This week we had the pleasure of welcoming Sebastian Bae to our campus. Sebastian is a wargame designer and research analyst for CNA, and also teaches a course on wargame design at Georgetown. Amongst other events during his visit, he gave a talk called The Educator’s Toolkit: Learning to Use Wargames, and I want to highlight one of the key contributions of this talk: the six elements of good educational games. While Sebastian was focusing on e war-games, this advice applies to any educational gaming, inc. in politics and government.
The six criteria are:

Let’s dig into these.
#1: Connects with Course Material.
This element is what differentiates a good game from a good educational game. If a game doesn’t align well with the course objectives and content, then your students didn’t have a learning experience: they just had a good time. Those objectives might not be content-focused: you might play a short game to help your students build community, or to get them comfortable with a less traditional classroom experience. In my view, that still ‘connects with course material’ because you are using that game for an educational objective. But there’s no strong educational reason to play a Model United Nations simulation if your class is focused on Congress or political theory: you’d be much better off picking a Model Congress or Rawls Distributive Justice game.
#2: Apply Stress
Stress in this case means putting your students in a decision-making mindset where they face uncertainty and time pressure: the stress is in-game, not external. So, students shouldn’t approach a game feeling stressed about how they will be graded, or what it means for their education. That’s external stress. Instead, the stress is in-game: will I win, if winning is possible? Will the dice roll be in my favor? Will I get the card I want? Will my strategy work? Is this person my ally, or will they betray me? This kind of internal stress is essential to getting students to engage fully in the game, and is why I shy away from games where only a few students get to participate.
#3: Interactive Choices
A game without choices is boring and teaches students nothing. If you set up a game where students only have a single course of action, then they become automatons acting out responses. That’s neither fun nor educational. Educational games should be about decisions that students must make, and the consequences of those decisions. That’s where the learning happens. In a game of Diplomacy, it’s that moment when you decide to ally with France instead of Germany, and then France stabs you in the back. That choice–and the way other players responded to that choice–is what makes the game interesting. If the game provides students with no choice, or only works if students adopt a single, set course of action, then their creativity and agency doesn’t matter, and you might as well just do a demo at the front of the room.

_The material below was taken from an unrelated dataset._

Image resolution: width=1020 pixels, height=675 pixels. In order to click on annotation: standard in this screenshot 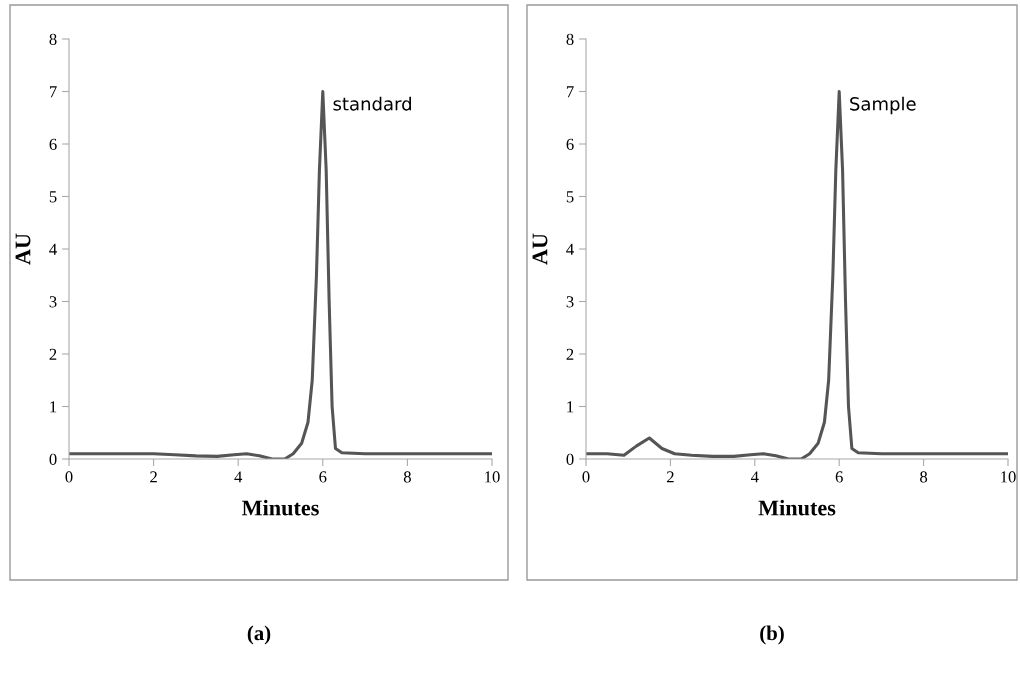, I will do `click(372, 104)`.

#4 Fosters Critical Thinking
We love to say that our classes teach critical thinking, but rarely do we stop and examine exactly how we do that. Some games have little critical thinking involved: a game of Bingo, for example, requires no thinking, nor do entirely luck based games (like Candy Land). Others require lots of it: social deduction games like Werewolf, The Resistance, and Secret Hitler depend on figuring out who is loyal and who a traitor, even as you play the rest of the game. Large simulations typically require students to analyze crisis scenarios and generate responses through application of existing knowledge. The best educational games explicitly challenge all students to strategize and think through the possible responses. I tend to recommend games where all students fully participate, and if a student is out of the game early, still has a way to participate and incentives to think through the next steps.
#5 Easy to Learn
Time is cited as the main reason why instructors don’t incorporate games into their classrooms. Games do take time–and I’m generally in favor of ruthlessly cutting content in favor of in-depth learning experiences–but there are limits. The Hobbes game can be learned and played in 20 minutes, and that makes it very low hanging fruit as an educational game. On the other side, Diplomacy or Statecraft take up hours of time, either in or out of class. The new game Hegemony--designed with political scientists!–is a 4 person game that can take 5 hours to play, according to one review. With a 30+ page rulebook, that requires a serious investment. And time isn’t the only factor: if the rules are complex, then that will privilege those that 1) have time to read and analyze them; 2) have played the game before; or 3) have greater general gaming experience. Diplomacy is a great example: if you’ve played before or have studied the rules and strategy guides, you will be able to use the Support rules to dominate early, especially against a player that wasn’t able to invest that time. That limits the fun factor, and can build opposition to learning in the less-prepared student, even as the dominant student dominates due to experience, rather than learning.
#6 Well-researched
Games are necessarily abstractions, and cannot completely adhere to reality. At the same time, they should be as accurate as possible if they represent a particular place, time period, or organizational process. Getting the history wrong in a simulation of the Cuban Missile Crisis or hosting a Model African Union that doesn’t function accurately can bring students out of the simulated reality you want them embedded in. In the case of war-games played by military officers, it is important to accurately represent the capabilities of different forces. When game design requires abstraction or inaccuracy, its important to understand so that you as an instructor can explain why this is necessary to students and how it doesn’t affect their potential learning.
What other criteria would you add to the list for a good educational game?
# 7 Well game-mastered / adjudicated
In my opinion, relying solely on the game is insufficient for effective learning. It is essential to also incorporate appropriate preparation, evaluation, and reflection through adjudication and debriefing in order to achieve optimal learning outcomes.